## PROBLEM TO SOLVE
Please render the lines from the one containing "Click the Upload Files arrow icon" through the one containing "The image size is (570, 582).", both included, as a JSON list of strings with one string per line. Skip blank lines and leave the pictures out.

## Stored data
------------------------------------

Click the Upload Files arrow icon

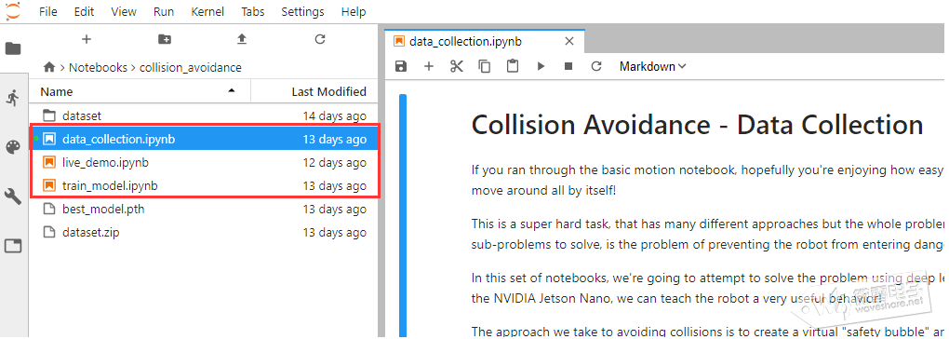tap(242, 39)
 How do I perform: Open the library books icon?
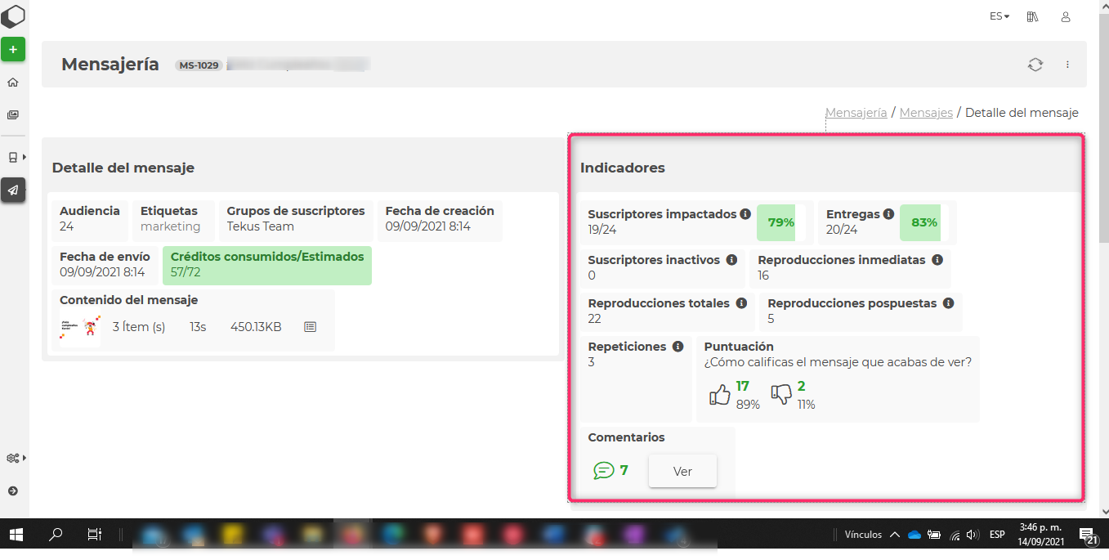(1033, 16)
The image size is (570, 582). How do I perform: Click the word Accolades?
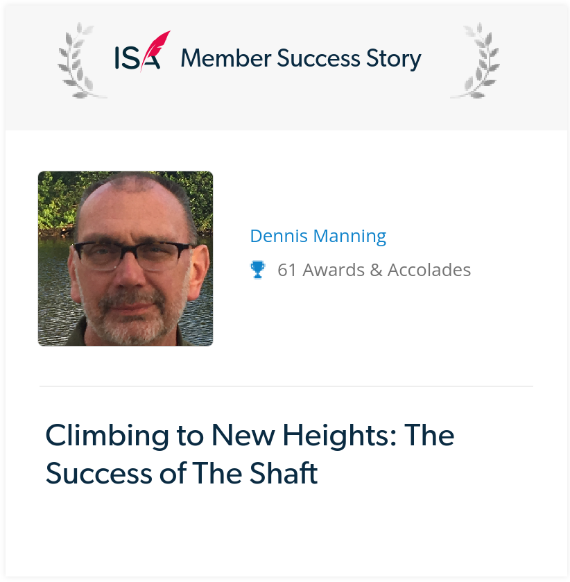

------------------------------------

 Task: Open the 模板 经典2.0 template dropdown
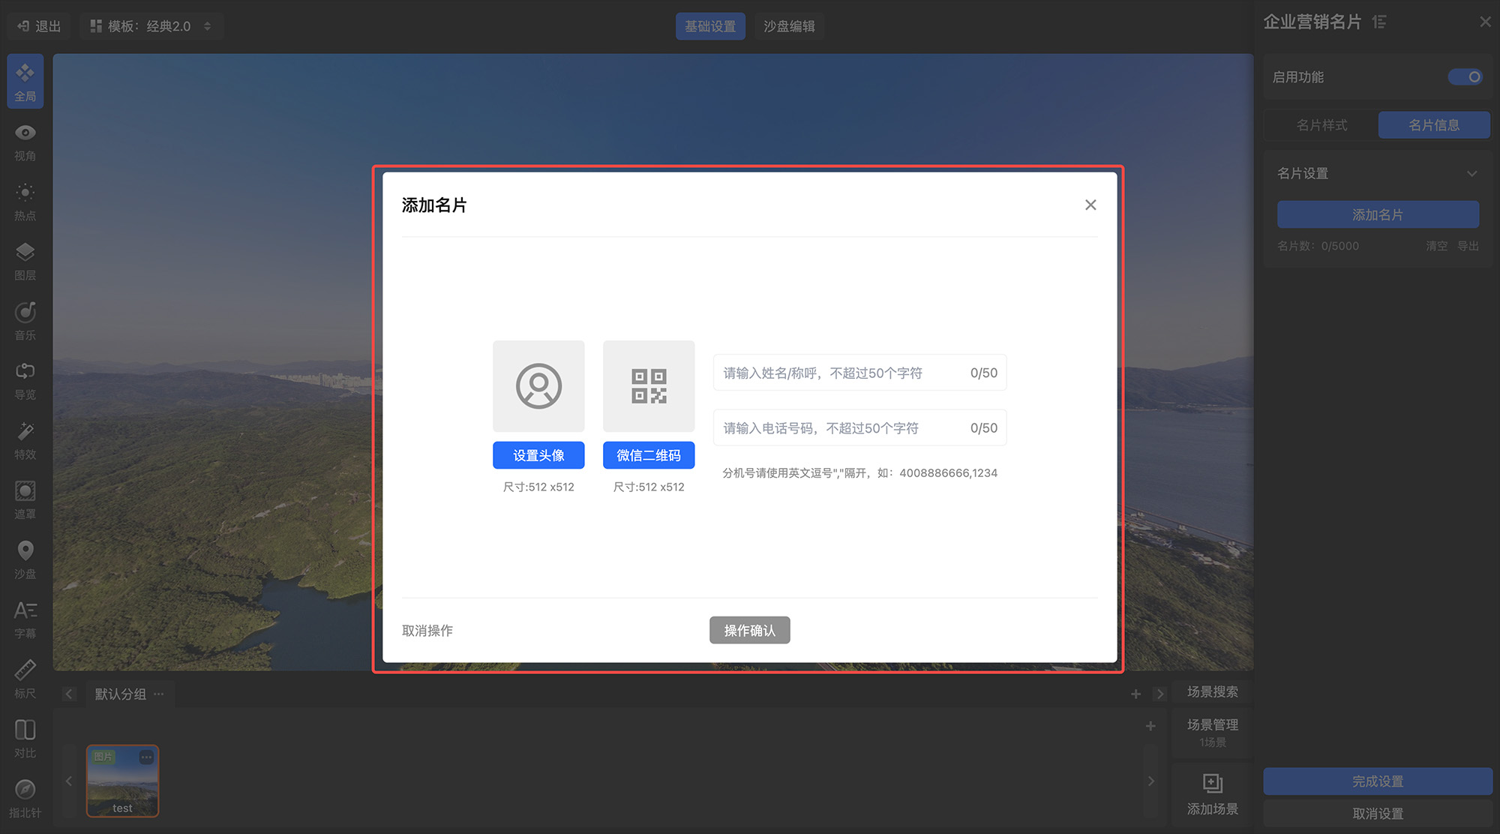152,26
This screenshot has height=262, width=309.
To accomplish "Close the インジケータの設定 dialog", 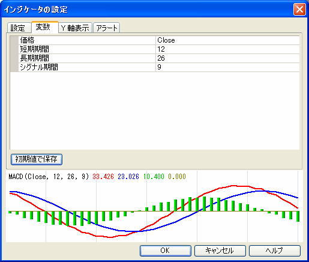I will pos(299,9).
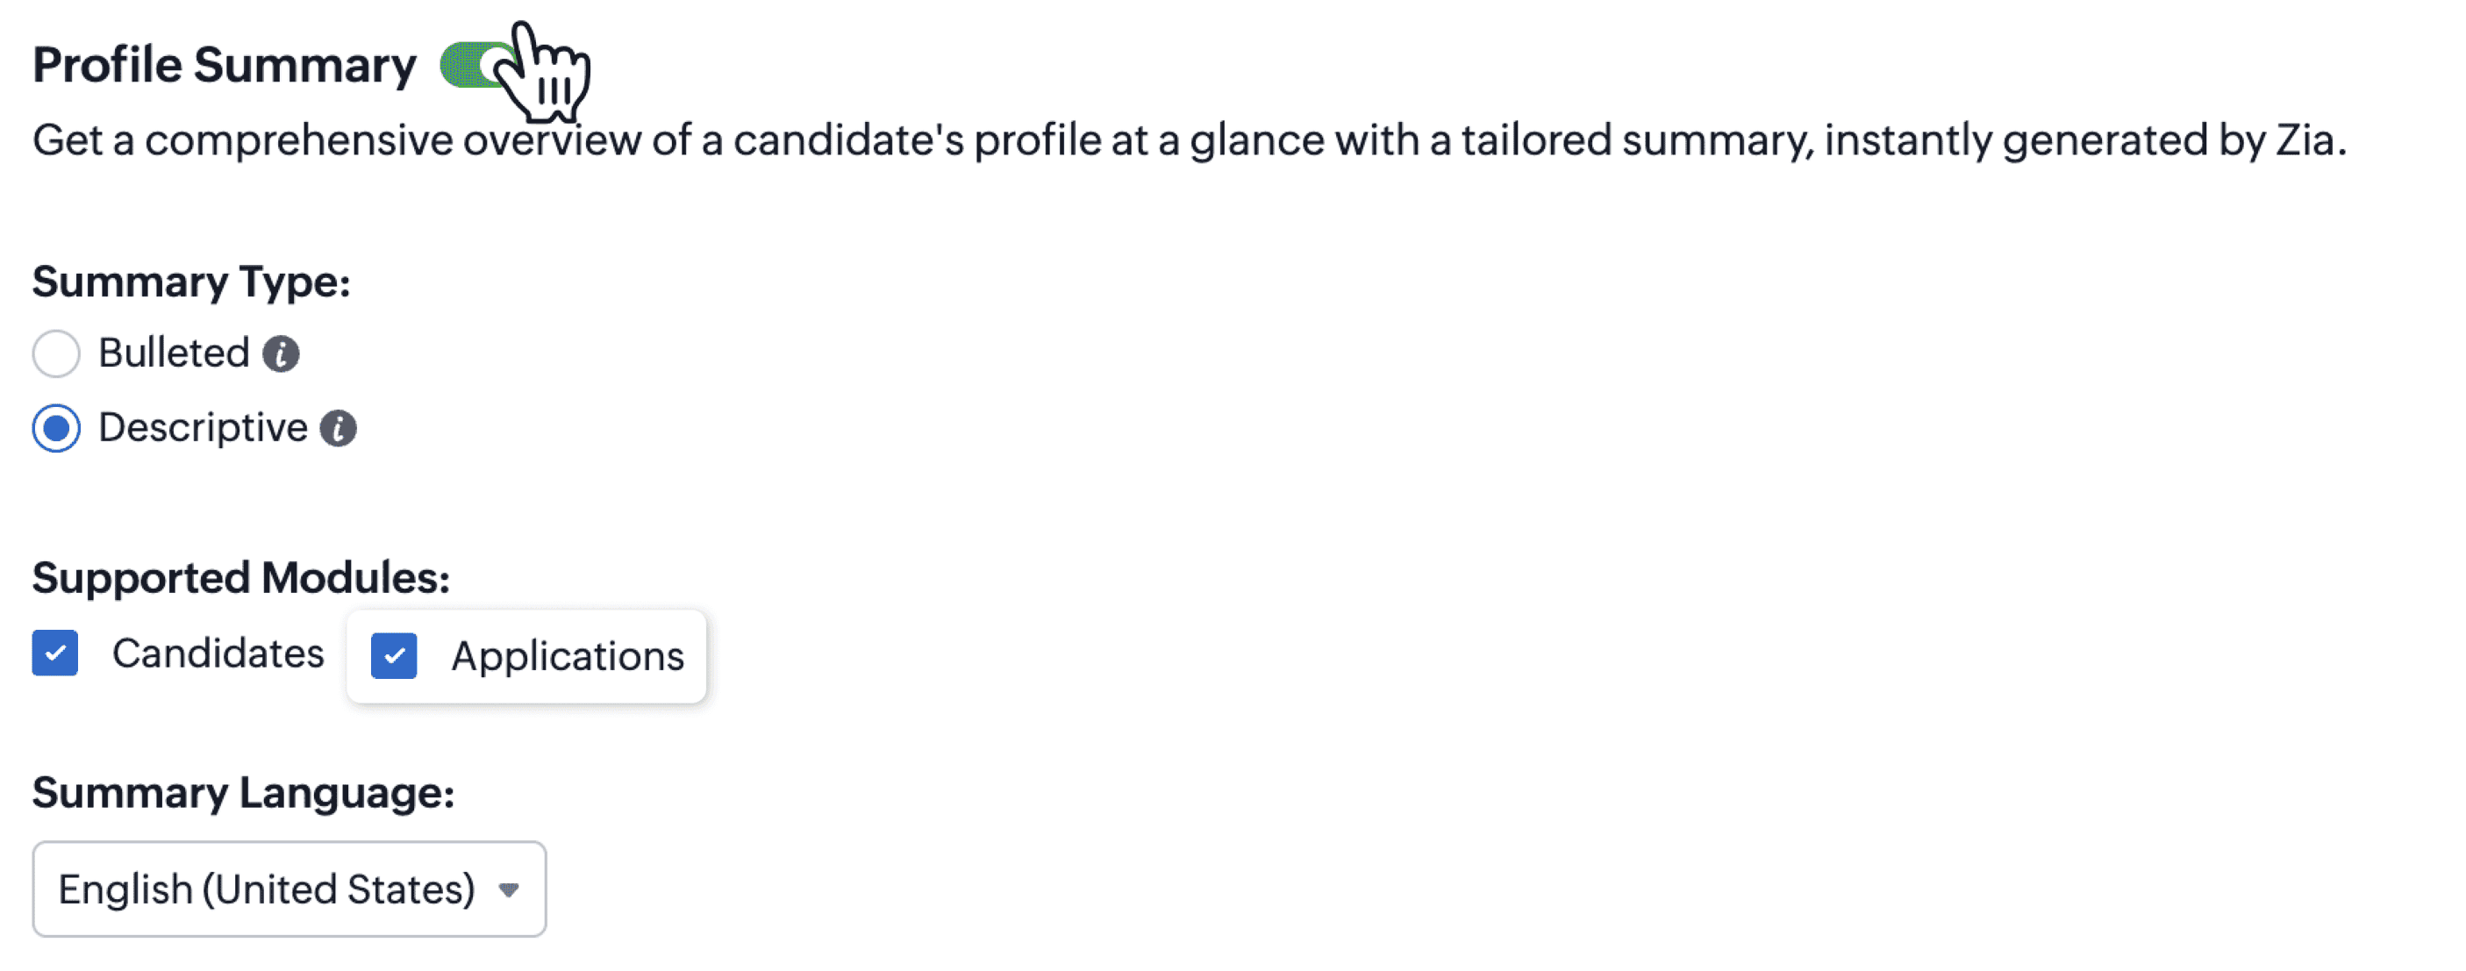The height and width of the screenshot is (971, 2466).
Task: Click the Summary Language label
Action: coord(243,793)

------------------------------------

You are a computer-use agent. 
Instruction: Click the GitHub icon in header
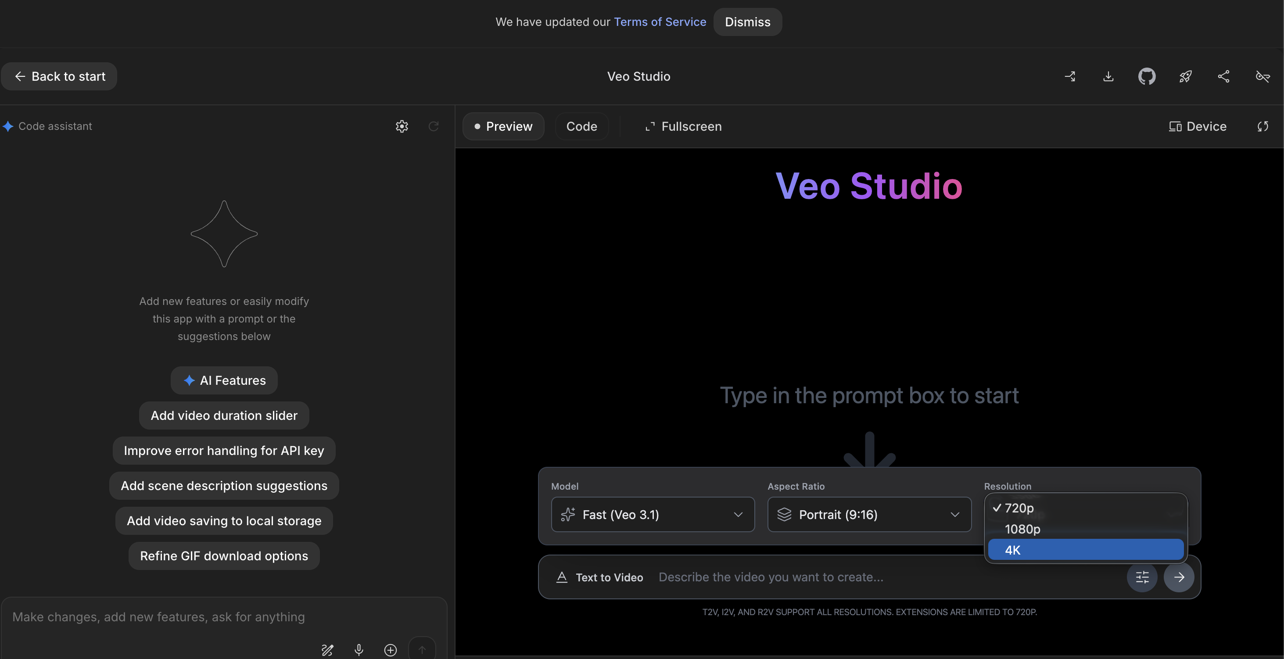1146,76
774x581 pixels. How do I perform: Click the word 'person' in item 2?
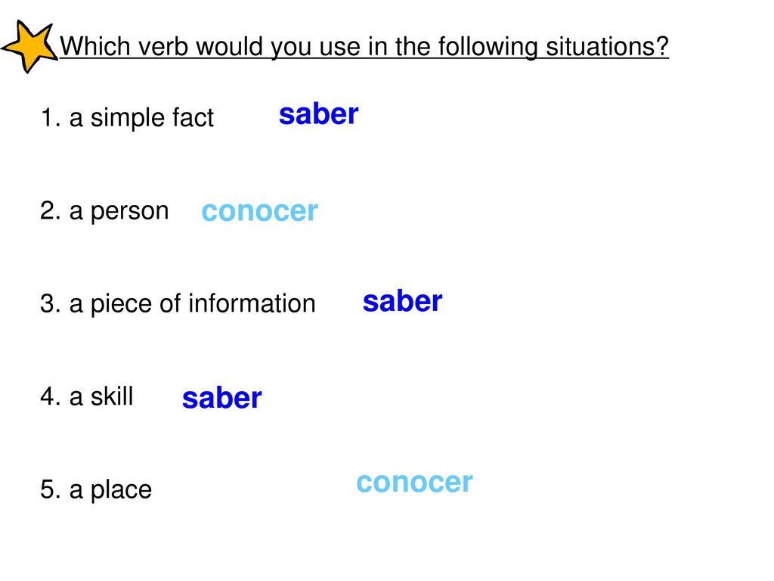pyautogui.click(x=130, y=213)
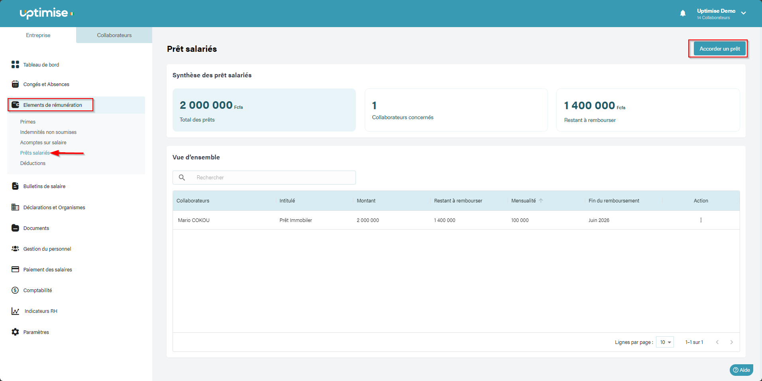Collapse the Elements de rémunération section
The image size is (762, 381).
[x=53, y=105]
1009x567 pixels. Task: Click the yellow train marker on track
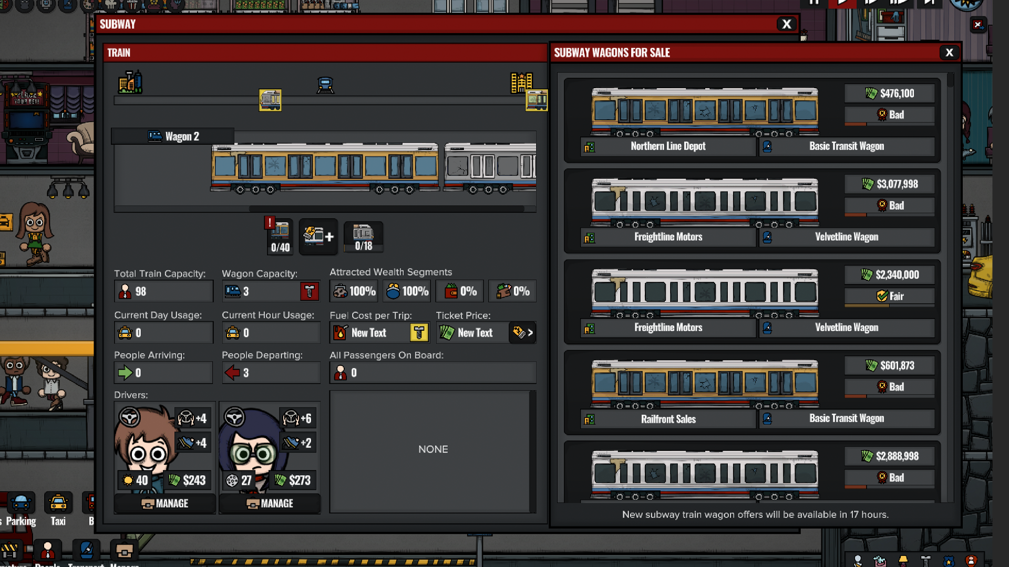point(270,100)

------------------------------------

## TASK RESPONSE
[
  "Click the Upload Files arrow icon",
  "tap(242, 39)",
  " How do I perform: Open the library books icon?",
  "(1033, 16)",
  "The image size is (570, 582). How do I perform: Click the word Accolades?"
]